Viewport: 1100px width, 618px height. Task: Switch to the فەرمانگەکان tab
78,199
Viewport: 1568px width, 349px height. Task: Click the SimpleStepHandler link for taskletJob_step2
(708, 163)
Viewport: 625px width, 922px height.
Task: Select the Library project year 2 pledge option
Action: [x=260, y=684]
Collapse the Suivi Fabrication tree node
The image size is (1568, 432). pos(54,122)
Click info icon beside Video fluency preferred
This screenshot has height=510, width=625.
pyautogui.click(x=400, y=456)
------------
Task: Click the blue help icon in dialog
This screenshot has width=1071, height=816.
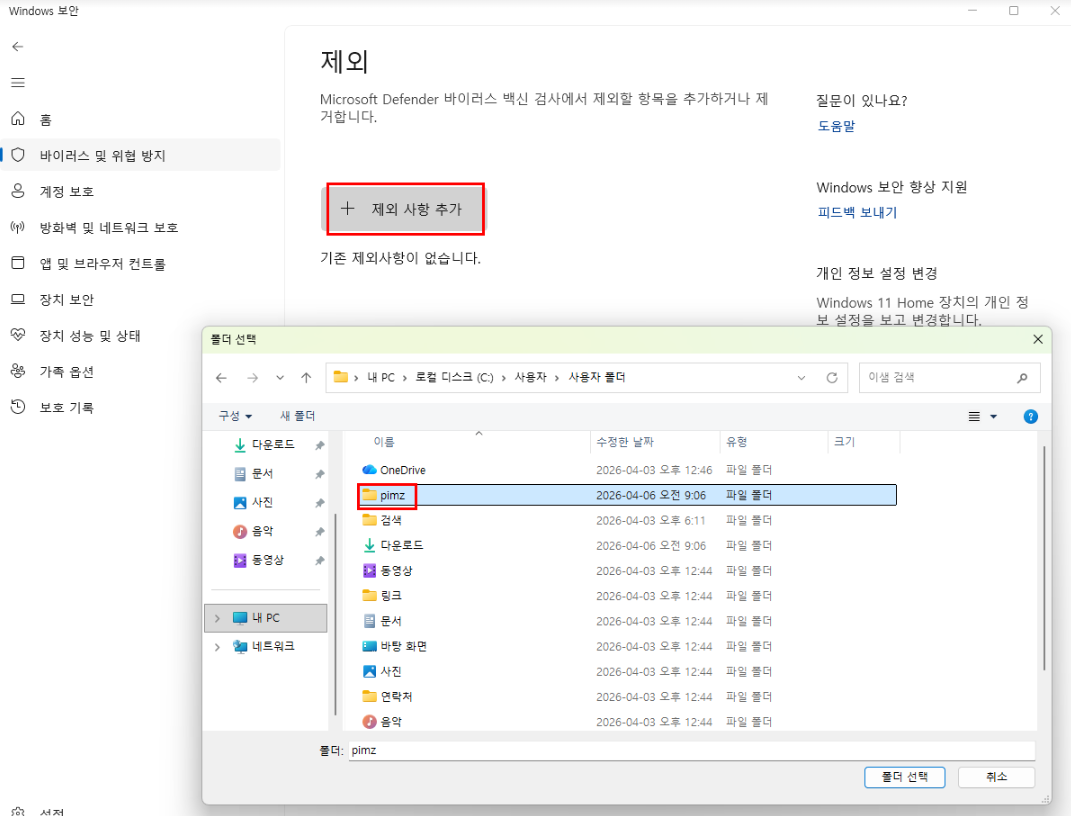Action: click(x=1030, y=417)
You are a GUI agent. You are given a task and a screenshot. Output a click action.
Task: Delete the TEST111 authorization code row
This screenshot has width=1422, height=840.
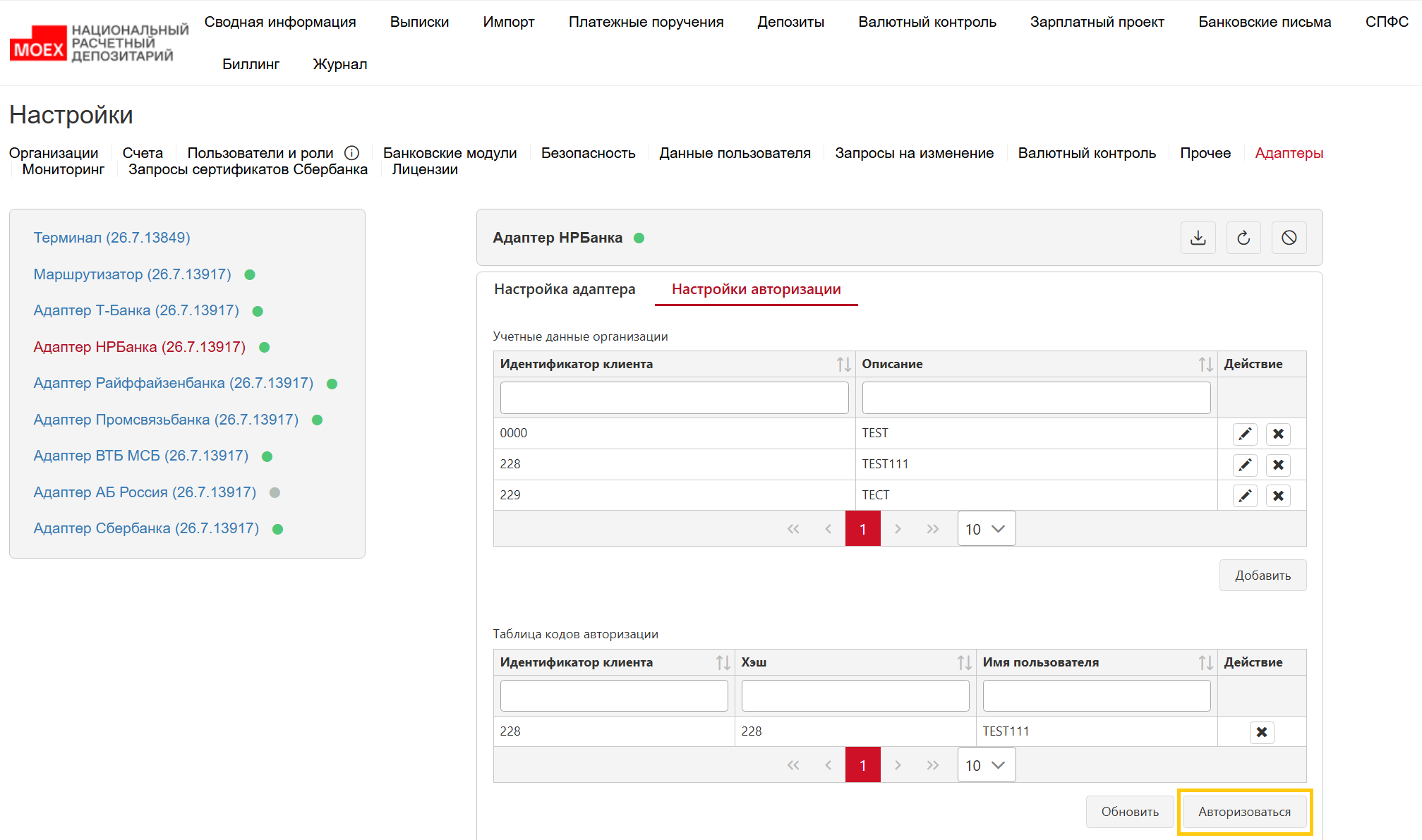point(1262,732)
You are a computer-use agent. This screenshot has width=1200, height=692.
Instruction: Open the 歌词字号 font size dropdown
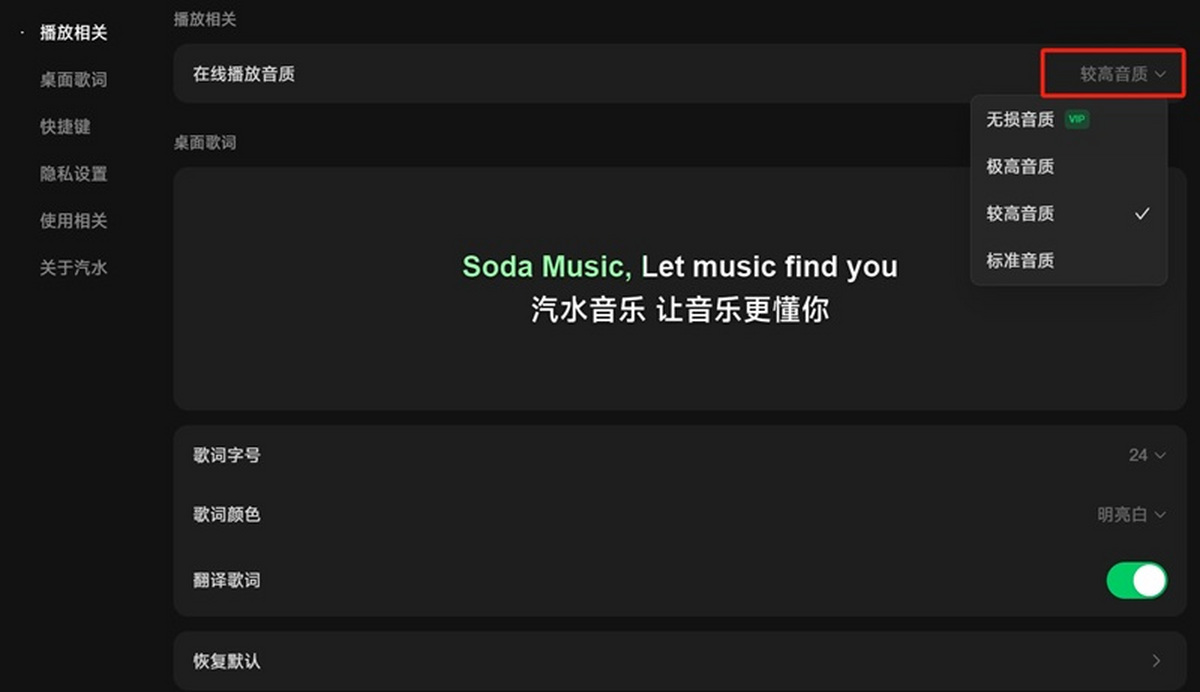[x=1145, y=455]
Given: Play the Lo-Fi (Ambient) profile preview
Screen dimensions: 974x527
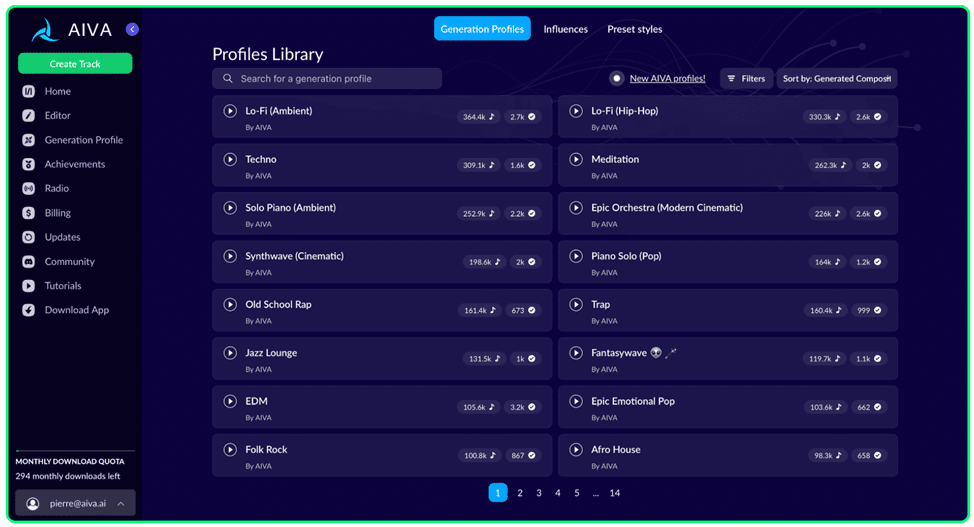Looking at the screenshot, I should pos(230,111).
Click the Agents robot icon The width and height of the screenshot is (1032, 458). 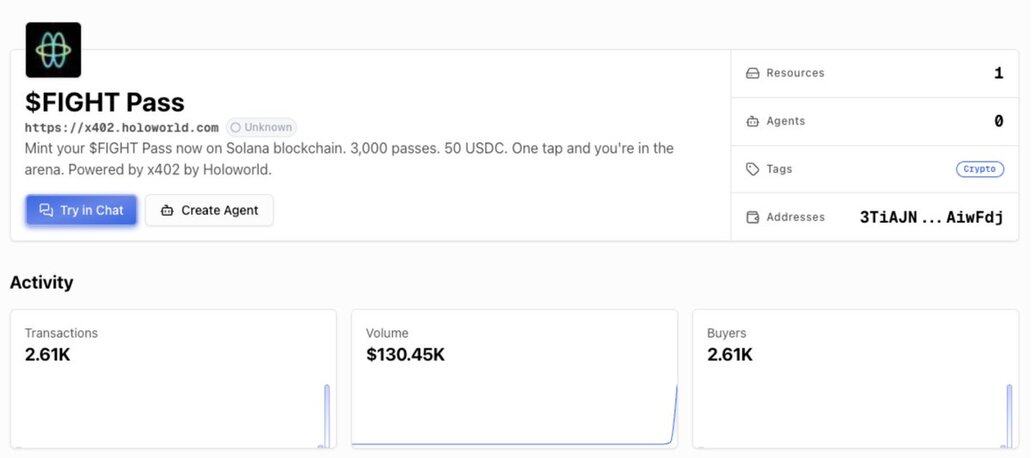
------------
Copy out the listing above from the line containing "This screenshot has width=1422, height=840." to the line containing "Given: Play the", both included, exactly as written and minus the images.

--- Result ---
This screenshot has width=1422, height=840.
point(1262,732)
You are a computer-use agent. This screenshot has width=1200, height=692.
Instruction: Open the 歌词字号 font size dropdown
[x=1145, y=455]
Given: Play the Lo-Fi (Ambient) profile preview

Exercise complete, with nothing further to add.